▸ **本文抜粋**:
>>

極光の頃・前編


店の窓からは正月明けの晴々とした空と淀川の堤防が見渡された。
久しぶりの晴れ空にもはや凧の姿はなく、それにしてもこの頃のお子たちは何をして遊んでいるのだろうかと不思議に感じられた。

正月の間は子供の出入りが激しかった店内もすでに元の静けさを取り戻していた。


「ちわ〜四星模型です〜」
 
ジロー模型店にも初荷がやってきた。 模型卸問屋の屑原さんだ。

「ジローさん、注文のものに加えてガンプラの新作を加えておきました〜。 また売ってやってください。」
 
「ガンプラもちょっと食傷気味だよ。 ナンボできが良くてもちょっと高いしねえ。 子供には手が出ないよ。」
 
「買っていくのはお父さん連中でしょ? まだまだ行けるって。 それからタミヤはピンバイスの新作とデザインナイフと〜…」
 
「タミヤも工具屋に鞍替えしたほうが良いんじゃないの? 工具ばっかりじゃなくってプラモだしてよねえ…」


「それからね そうそう ホントすみませんが まあ お付き合いのノルマだと思って こいつも置いてやってくださいませんかねえ…」

屑原さんは 苦笑しながら変形版の箱を取り出した。
書籍以上に規格が決まっていないので 模型の箱は大きさや形がまちまちだが とりわけ細長い いかにも陳列しにくそうな箱を取り出してきたのだ。

「うっ!こいつは!」
 



 

 

1972年1月
 

ジローは土曜が来るのが憂鬱で仕方がなかった。

その右手に下げた硯入れが正月の間に黴て悪臭を放っていたからだけではない。
「習字教室で書道の練習をすること」すべてが苦手であったのだ。 

ジローはその頃にはすでにかなりの悪筆であった。 
学校の通知簿がそのことを知らせたのと彼の父親が近所の習字教室に通うように命じたのはほぼ同時だった。 初段を取るまで辞めることならぬとの条件つきであった。 そしてまた憂鬱な土曜日がやってきた。 

「おばちゃん、練習用のん15枚と清書用3枚」
 
細長く狭い文房具屋で半紙を買い教室に持ちこむほうが少し安く上がるのだ。しかも通常必要とされる枚数より少なく買っていた…。 
何故に半紙代を浮かせているのか。 
プラモだ。 それはズバリ模型を買うためだったのだ!

<<

▸ **指示 A**: ジロー模型店の物語の1972年1月の場面で、ジローが半紙代を浮かせていたのは何のためですか。
▸ **指示 B**: ジロー模型店の物語を、最後の文の次から書き継いでください。
この後に続くデータは、ジロー模型店の物語とは別の資料です。

▸ **提供データ**:
>>

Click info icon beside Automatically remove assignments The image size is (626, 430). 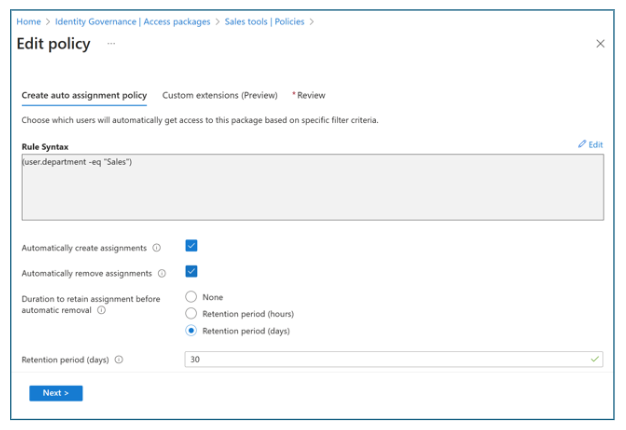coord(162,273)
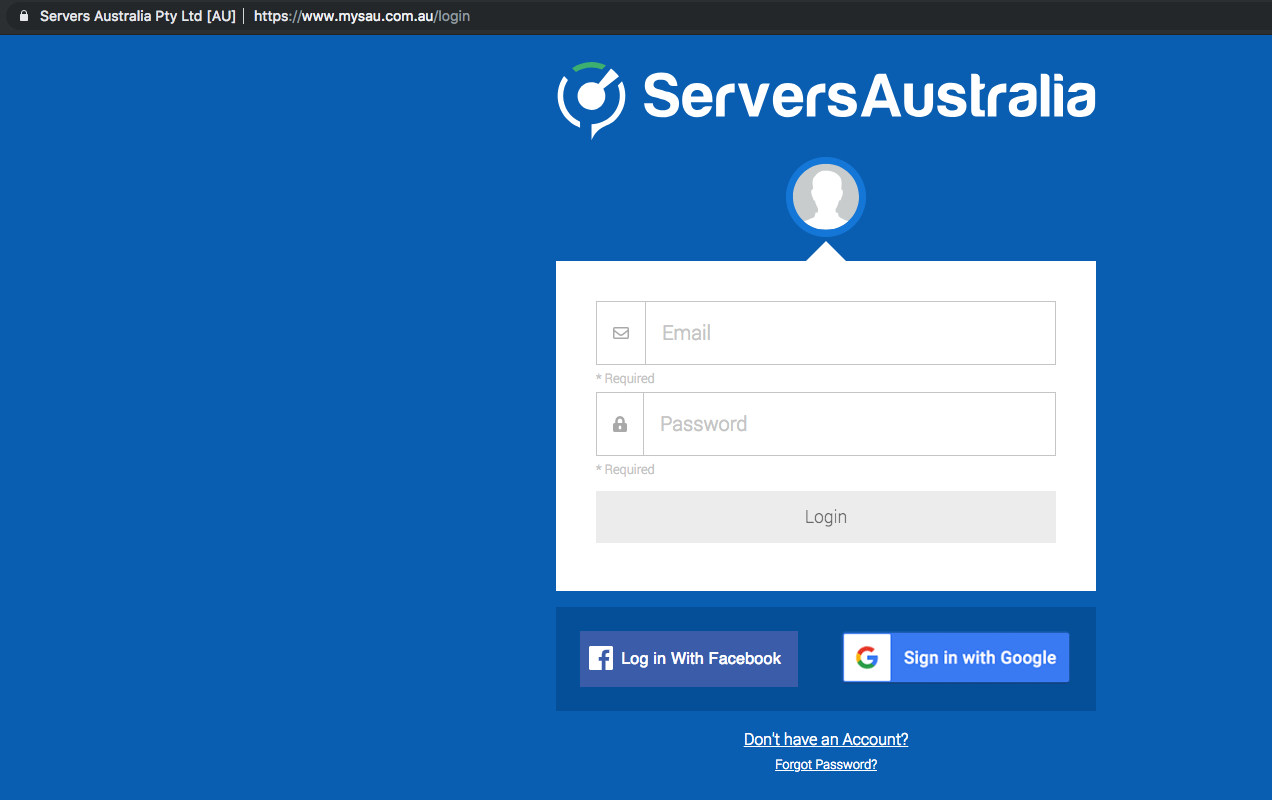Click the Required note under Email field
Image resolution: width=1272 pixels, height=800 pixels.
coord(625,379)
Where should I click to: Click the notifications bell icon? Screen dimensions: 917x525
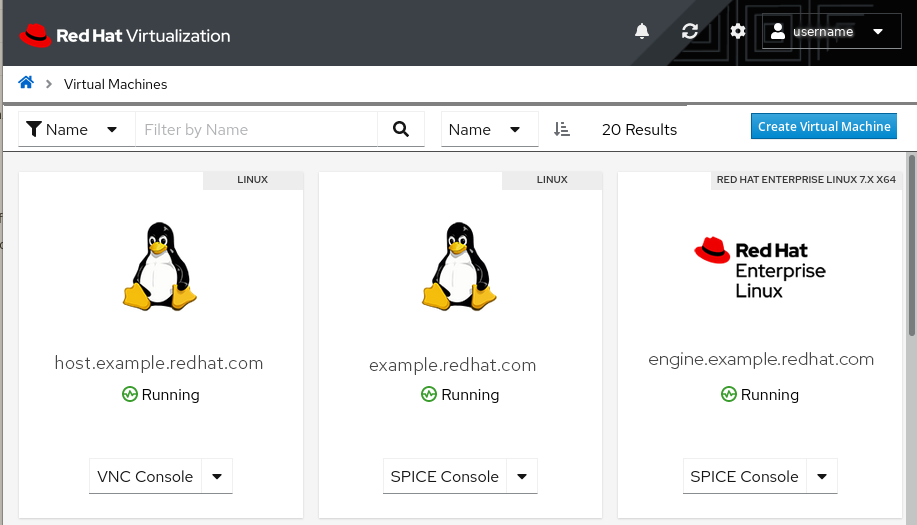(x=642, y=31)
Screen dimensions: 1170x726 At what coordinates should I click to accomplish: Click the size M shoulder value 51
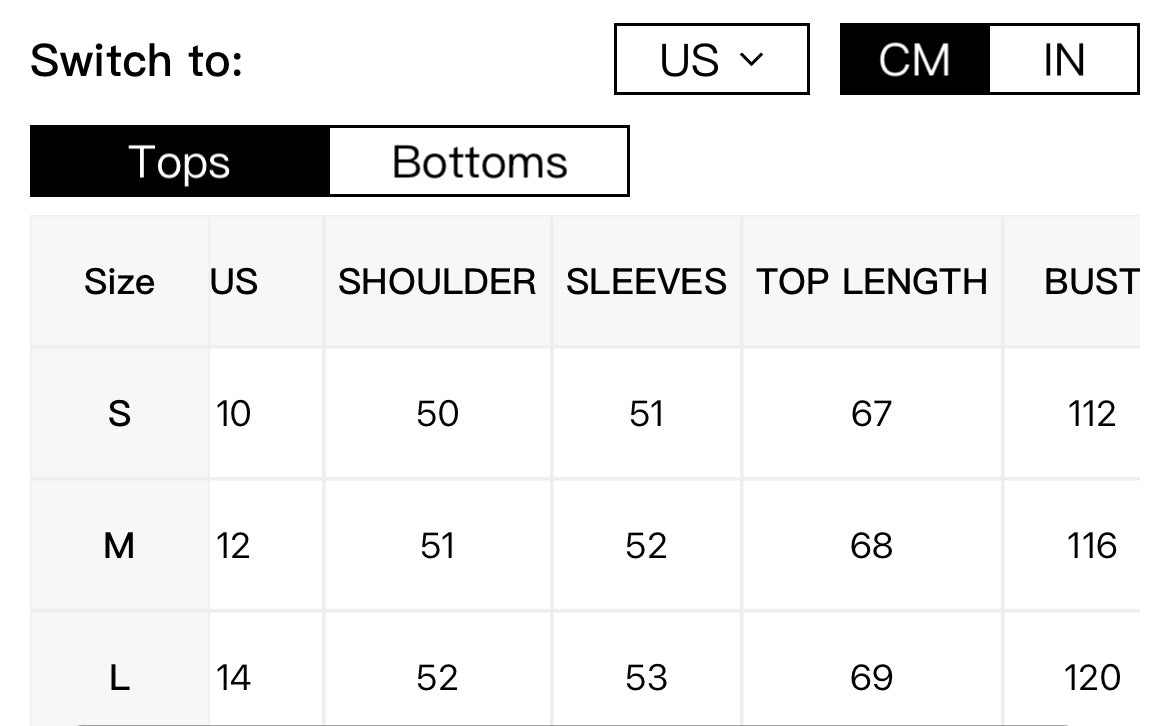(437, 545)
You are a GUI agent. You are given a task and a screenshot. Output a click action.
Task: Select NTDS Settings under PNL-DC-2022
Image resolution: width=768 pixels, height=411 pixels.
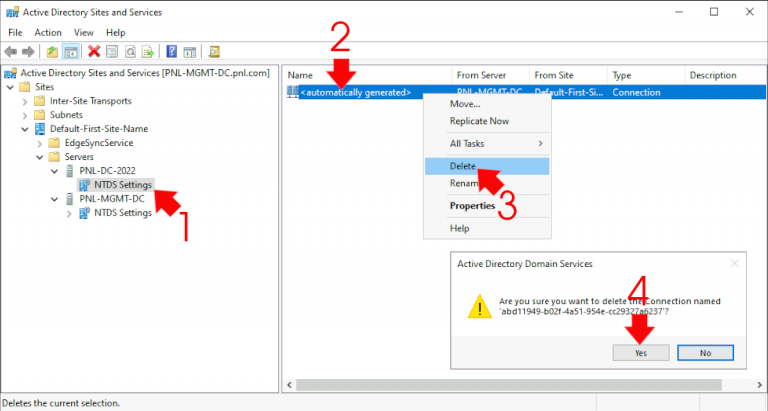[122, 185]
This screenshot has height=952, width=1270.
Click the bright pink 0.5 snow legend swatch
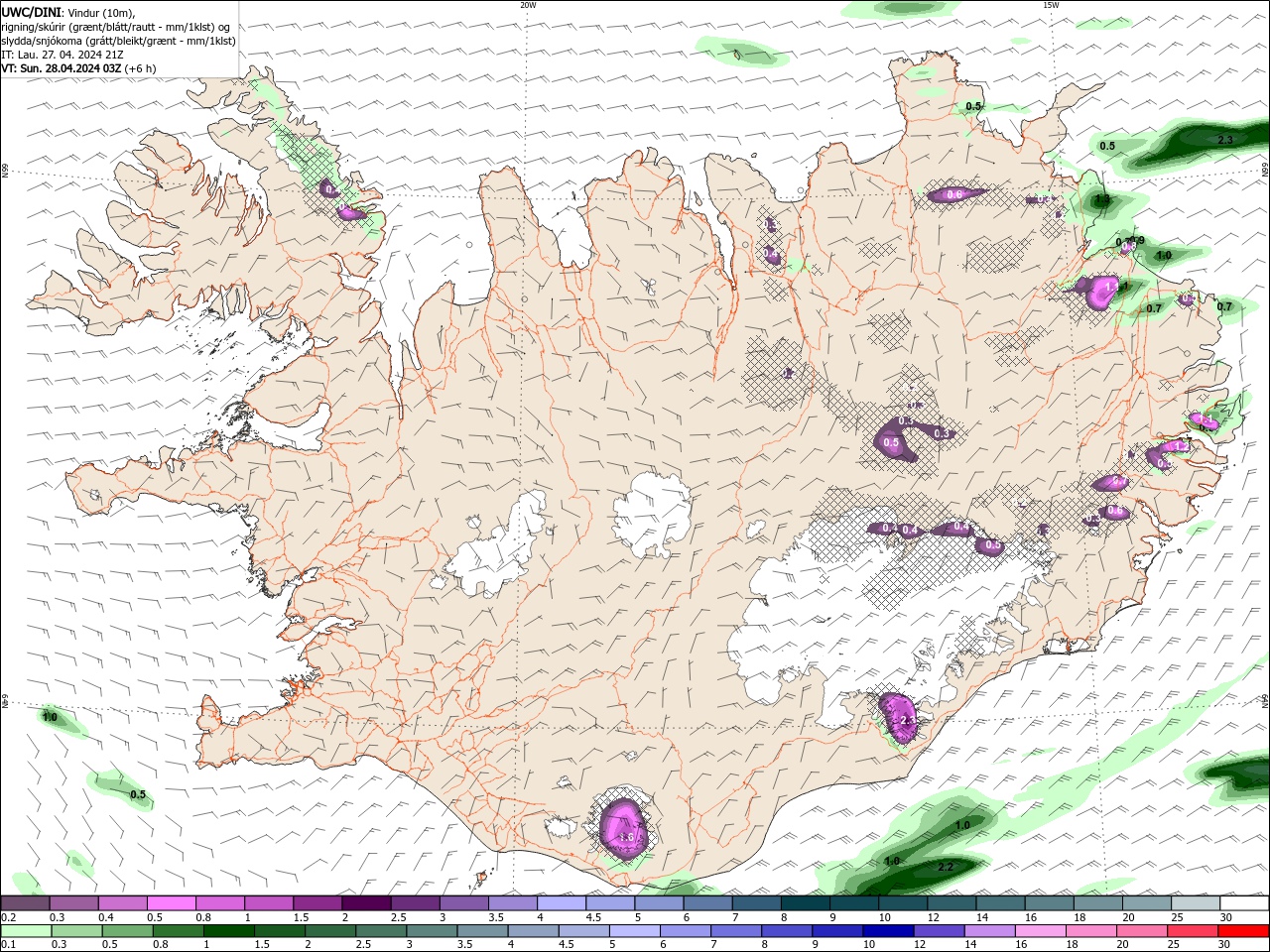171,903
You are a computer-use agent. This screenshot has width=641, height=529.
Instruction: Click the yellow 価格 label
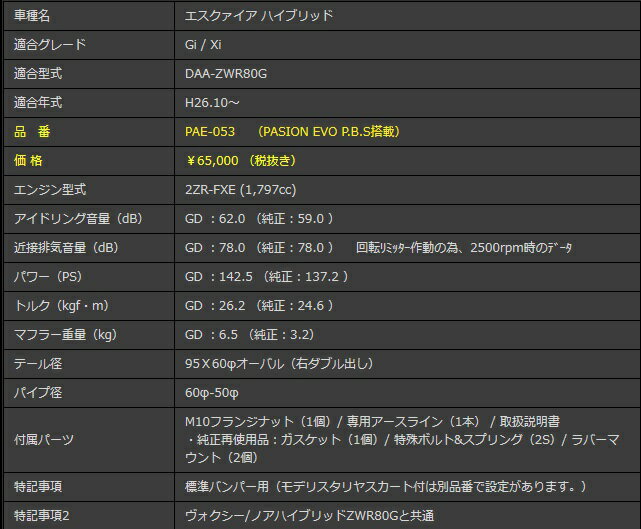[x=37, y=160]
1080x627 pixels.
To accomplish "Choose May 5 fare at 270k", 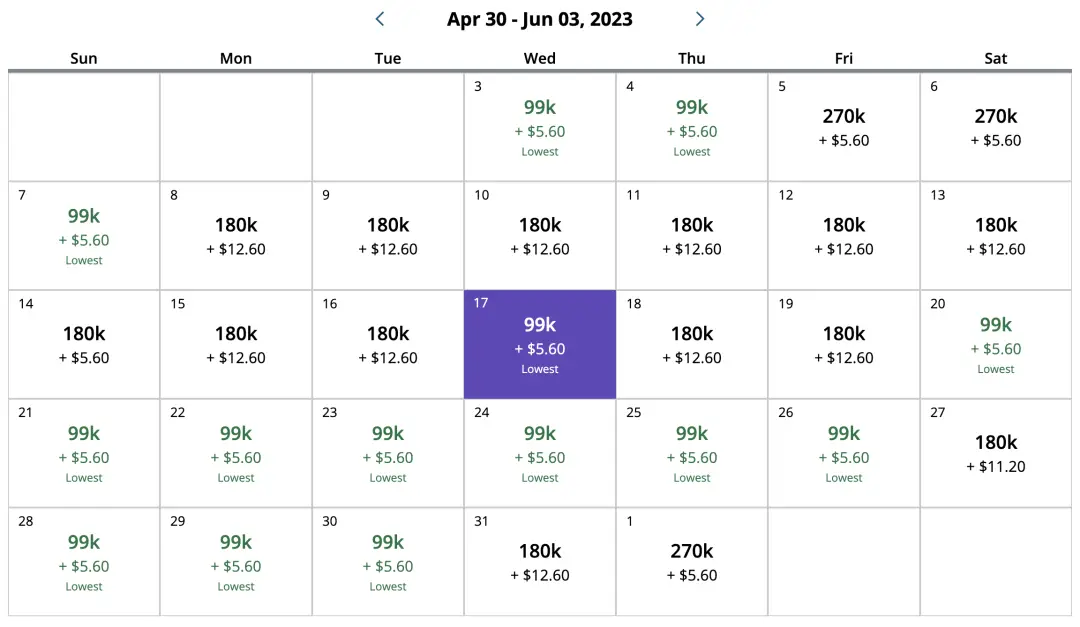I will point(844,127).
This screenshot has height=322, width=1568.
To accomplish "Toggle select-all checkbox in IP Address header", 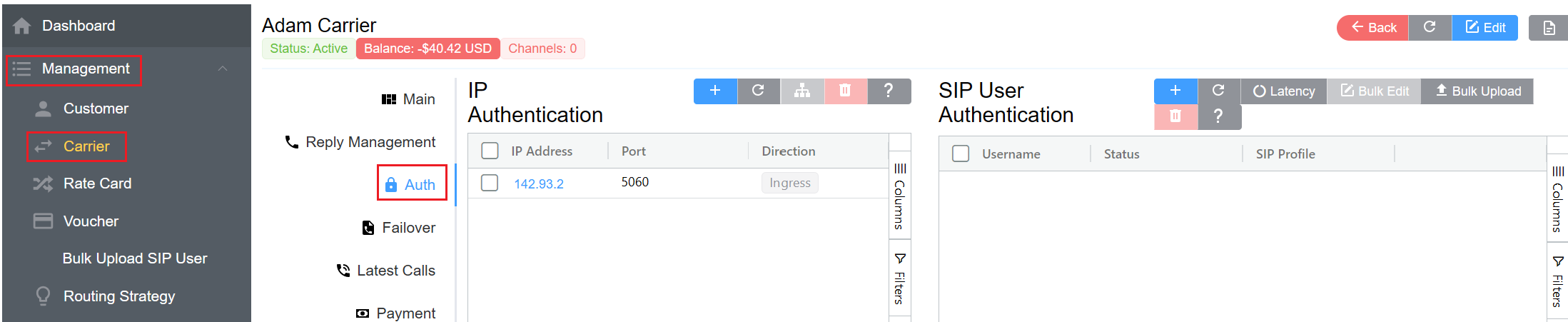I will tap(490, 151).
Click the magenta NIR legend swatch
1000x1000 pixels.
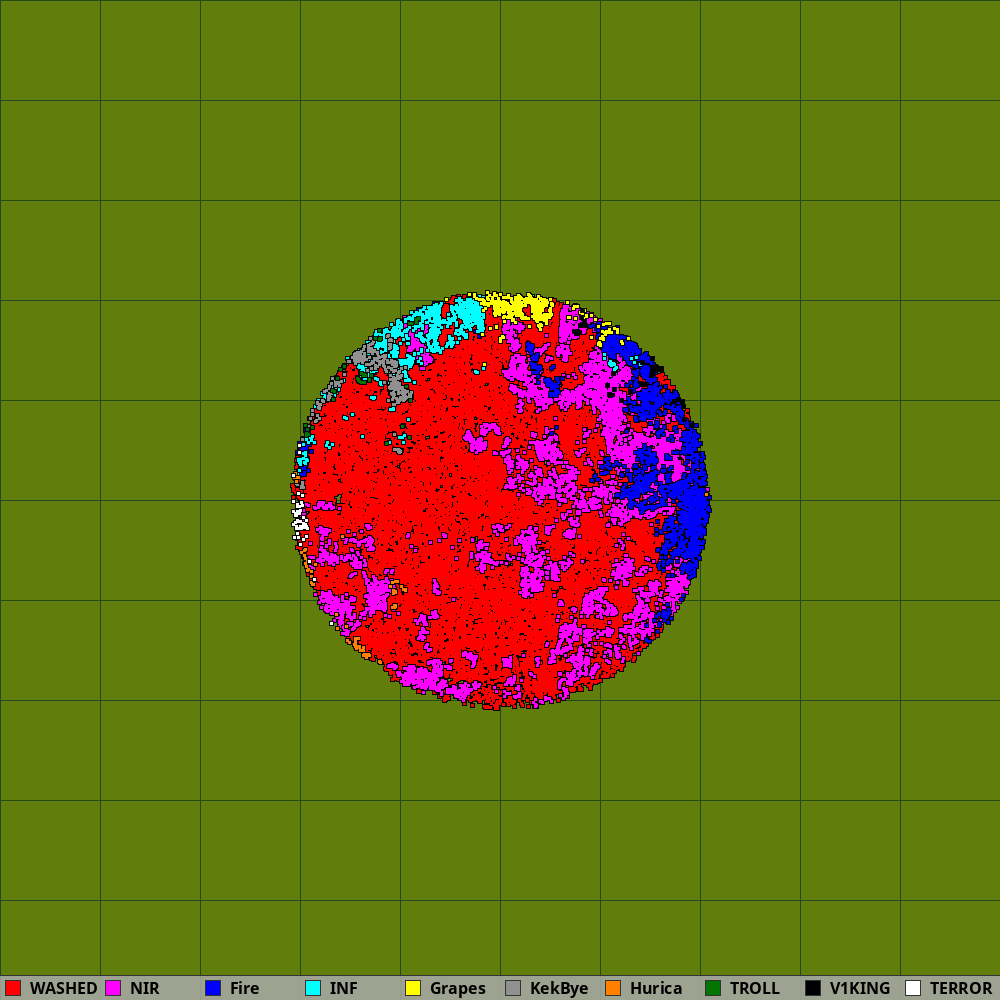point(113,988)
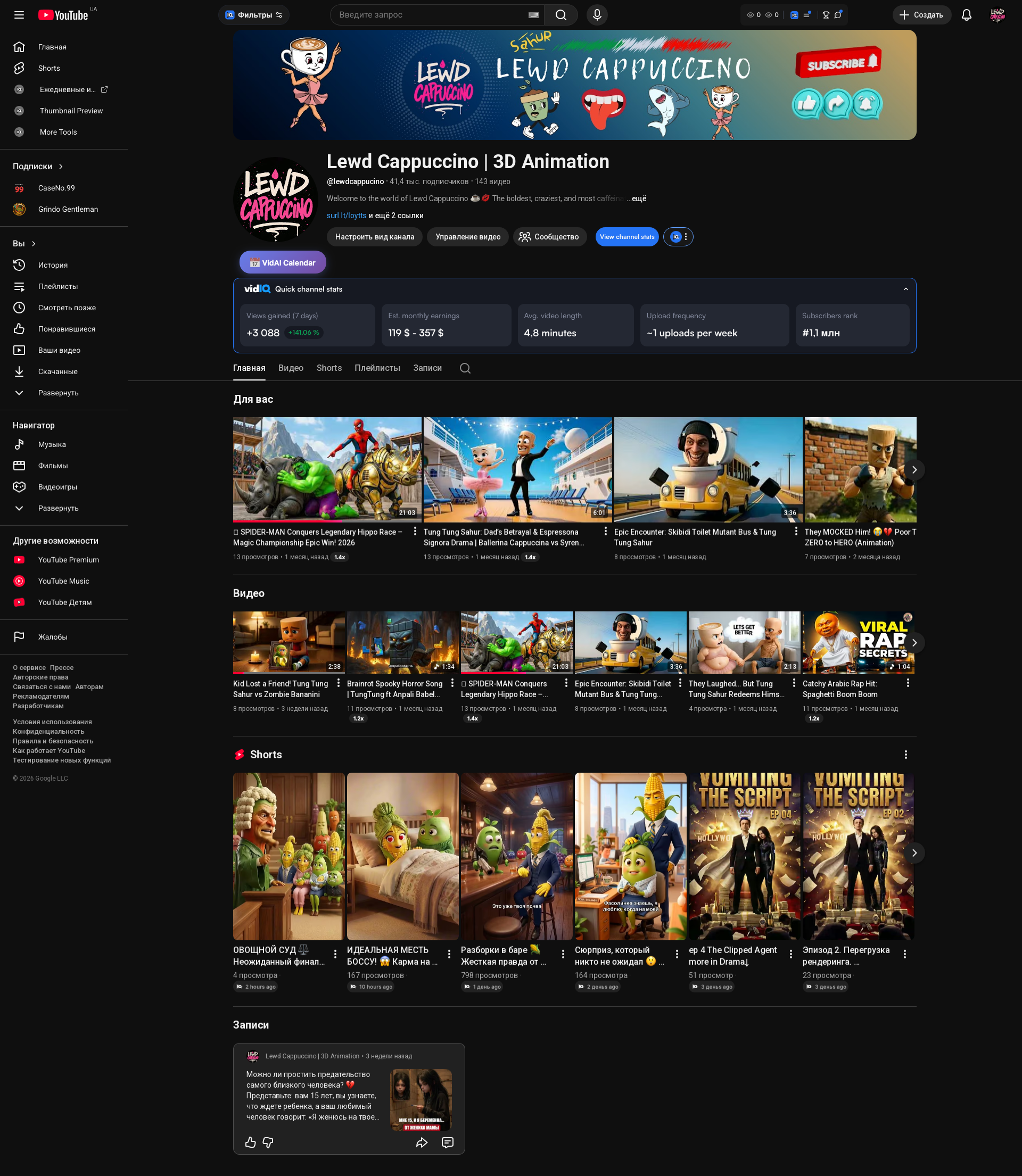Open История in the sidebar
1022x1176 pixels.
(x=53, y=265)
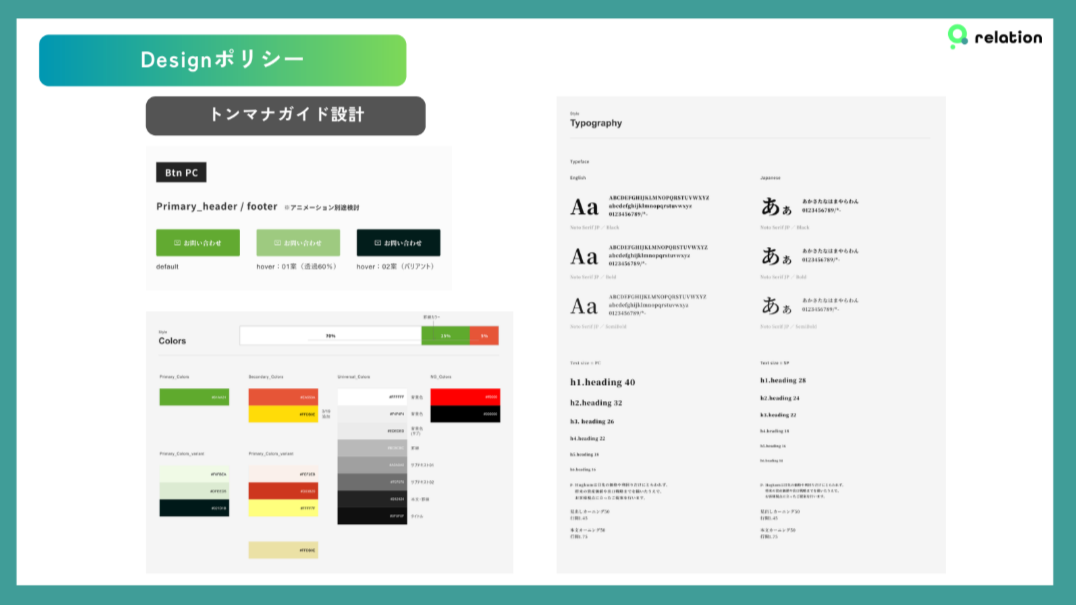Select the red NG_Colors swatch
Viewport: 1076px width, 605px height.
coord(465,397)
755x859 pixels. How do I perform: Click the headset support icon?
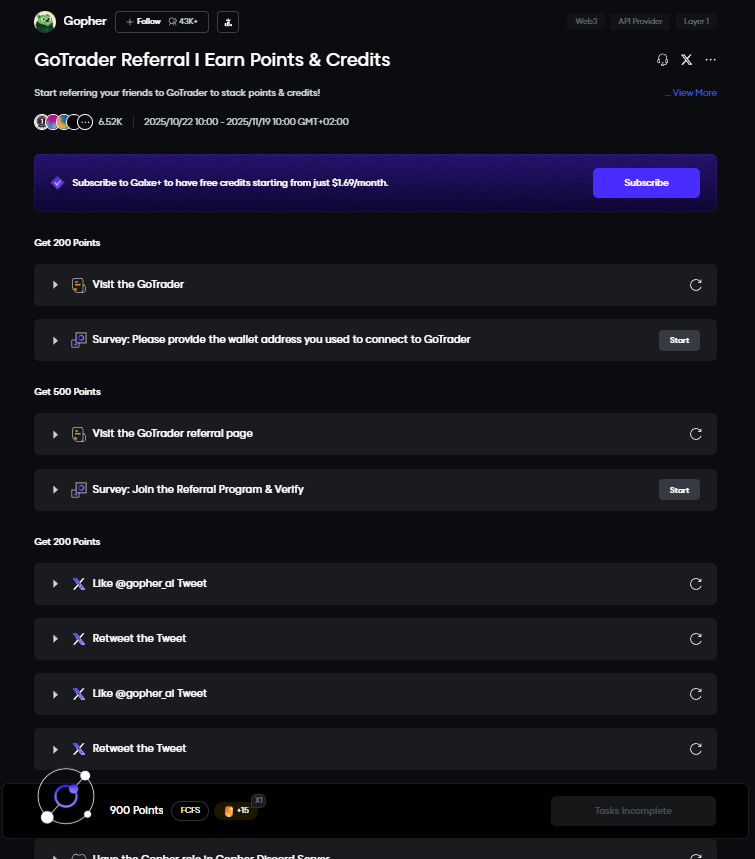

<<

▸ **解答 A**: プラモ、つまり模型を買うためです。

▸ **解答 B**:
練習は同じ半紙に何度も書きなおし一枚が真っ黒になるまで書きたくった。 それなりに自分でよさそうな気がしてきたら適当なところで師範に見てもらって清書をする。 その過程中 実はその日の懐具合と買えるプラモを天秤に掛けているのだ。 プラモのことを考えながら書道をするものだから上達するわけがなく後からはじめた子らにどんどん抜かれていった。 しかしジローは幸せだった。 なぜなら習字が終わったら模型屋に直行できるからだ。

五郎模型店は団地を抜けた先にあった。 
長屋式住居を改造して一階を店舗にしてあったので店の隅に台所があった。
店に入ると小さなたたきがありそこで泥をぬぐって上がらないとオッちゃんに叱られた。狭い店舗には壁はおろか天井まで模型で埋まっていた。ガラスケースにはおよそ想像もつかない高価な模型用エンジンやミニカーが(売り物なのだが)飾ってあった。

ジローはポケットの中の硬貨を 今一度勘定した。
「70円…」
やはり 一番安いコーナーか…
 


皆さんいらっしゃい ジロー模型へようこそ
 


今回はちょっと趣向を変えて子供の頃にお世話になった低価格プラモを紹介してみましょう。

模型屋の安もんコーナーは陳列棚にはなくこのように無造作にダンボール箱に突っ込んであることが多かったですね。箱も蓋式のものではなく通称キャラメル箱が多かったです。 
 
 

これはキャラメル箱の典型のクラウンの鉄人28号です。

これは皆さんも よ〜買ったでしょう?


イッコ50円だったと思います。これらは接着剤不要で組み立てられますがマグマ大使は角のパーツがすぐに取れるんで接着したものです。


 
このテのキットは畳の上のみならず店先の地面の上でも組まれておりました。現在のコンビニ前で繰り広げられているような情景がかつてのプラモ屋の店先で見られたものです。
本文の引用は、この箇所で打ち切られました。